Gunderson is on the investment committee for CVI Credit Value Fund II, the $ 1.1 billion new distressed credit investment fund that CarVal Investors has raised. CarVal began raising the fund last March with a target of $ 1.5 billion and expects to raise or exceed that target amount and have a final close of the fund later this year. The fund invests in global distressed credit, taking advantage of opportunities that result from the ongoing deleveraging of financial institutions in Europe and elsewhere.
“We’ll be ready if the distressed ratio increases, but we wouldn’t count on it, particularly in the U.S. We don’t see the catalyst for a significant increase in the distressed ratio in the U.S. Europe could be a different story,” she added. “We are avoiding the pitfalls in the corporate distressed market in Europe and certainly there are plenty of catalysts that could result in better distressed opportunities down the road.”

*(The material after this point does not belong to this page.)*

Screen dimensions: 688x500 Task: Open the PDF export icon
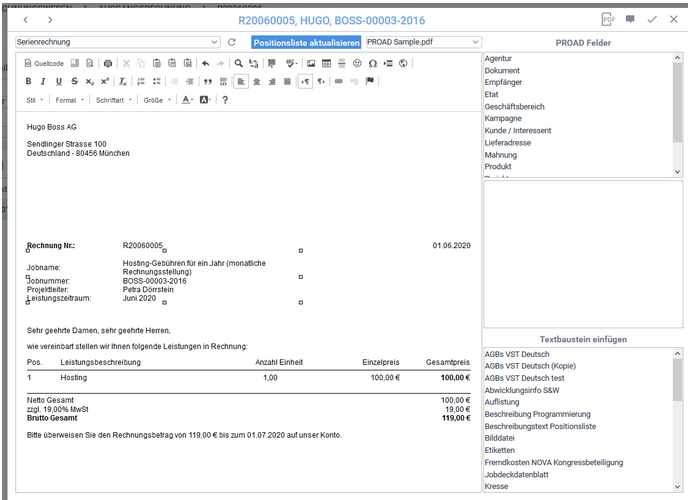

Market observers point out however that distressed bonds are still very risky and like other junk bonds are susceptible to interest rate risk as well as default risk. Distressed issues have the lowest recovery prospects of speculative-grade securities. Among the current issues trading at distressed levels, 71% have S&P recovery ratings of ‘5’ or ‘6,’ meaning they have “negligible to modest” recovery prospects in the event of a default, according to S&P’s Jan. 25 Distressed Debt Monitor report. Also, about 60% of distressed issues are unsecured or subordinated. Of the 99 companies on S&P’s distressed list, 46% have either negative rating outlooks or ratings on CreditWatch with negative implications, and 49% have stable ratings and only 3% have positive rating outlooks.
“The bond market, with rates as low as they are, is already a dangerous place to play,” said John Riley, founder and chief investment strategist for Cornerstone Investment Services. “You could double rates from here, bonds could really get clobbered, and you’d still have halfway to go before you reach average.”